• [GIVEN REQUEST] Change "Viewport" to "Screen" in the entries starting at the line that contains "Viewport: 1236px width, 874px height." and ending at the last entry, keeping everything else unchanged. Give back only those lines, without the pictures.

[Excerpt from a dataset]
------------------------------------------------------------

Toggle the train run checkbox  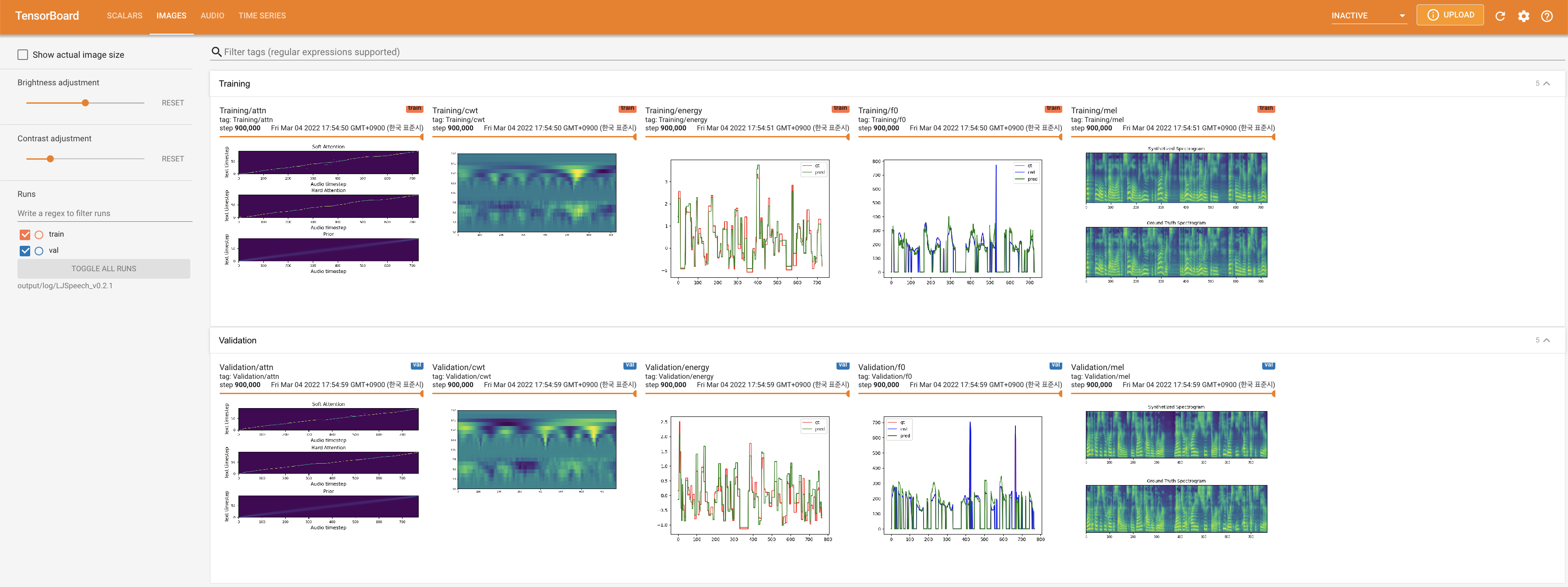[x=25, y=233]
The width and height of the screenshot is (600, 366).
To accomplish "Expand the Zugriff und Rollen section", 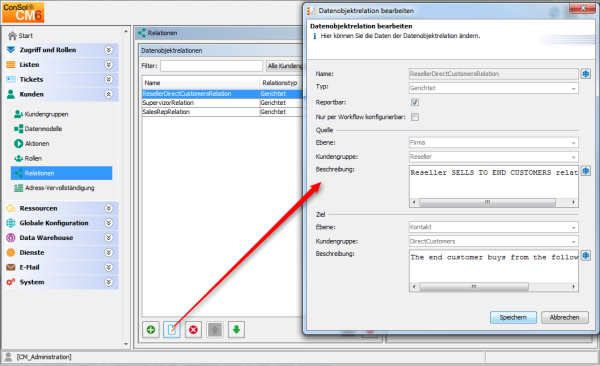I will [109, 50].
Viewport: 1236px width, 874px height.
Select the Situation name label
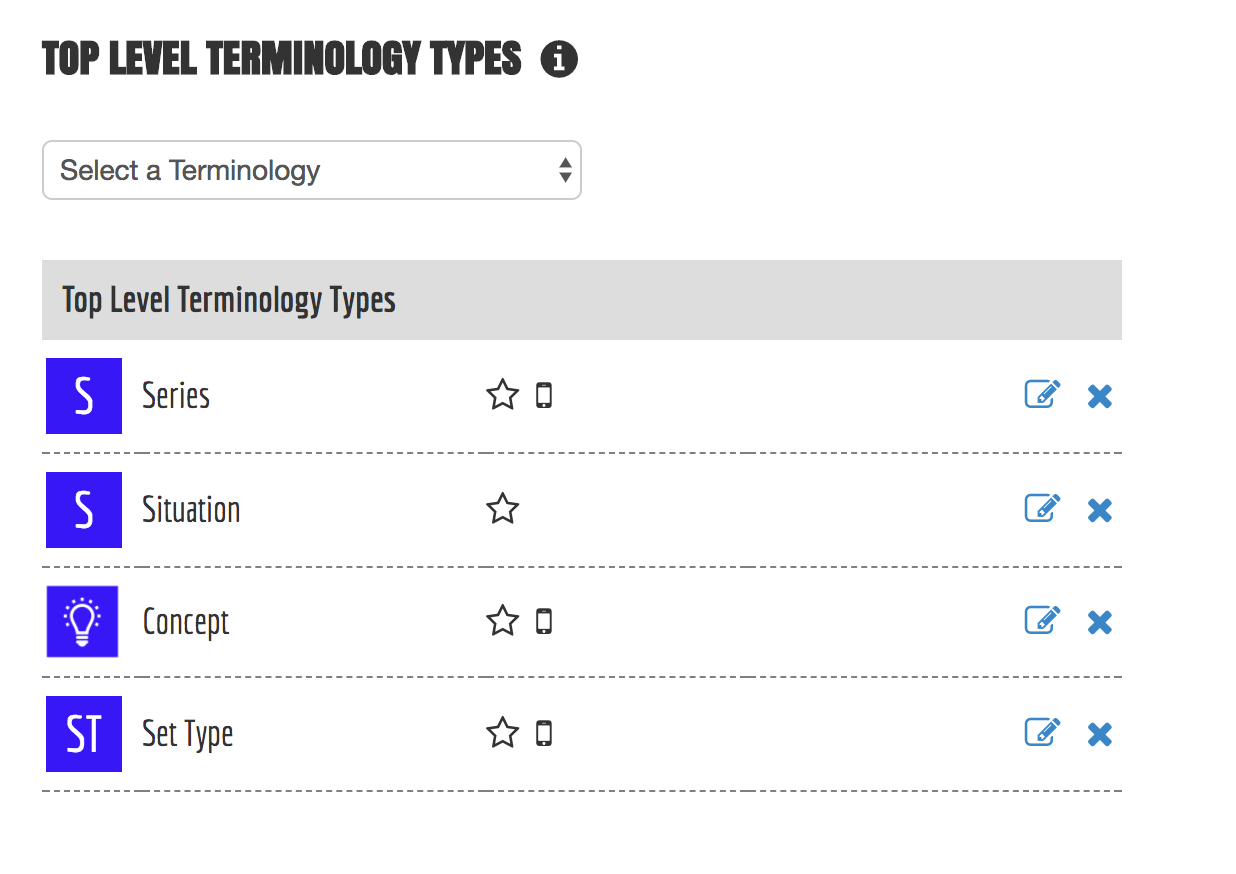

------------------------------------------------------------

• [RESULT]
Screen: 1236px width, 874px height.
Select the Situation name label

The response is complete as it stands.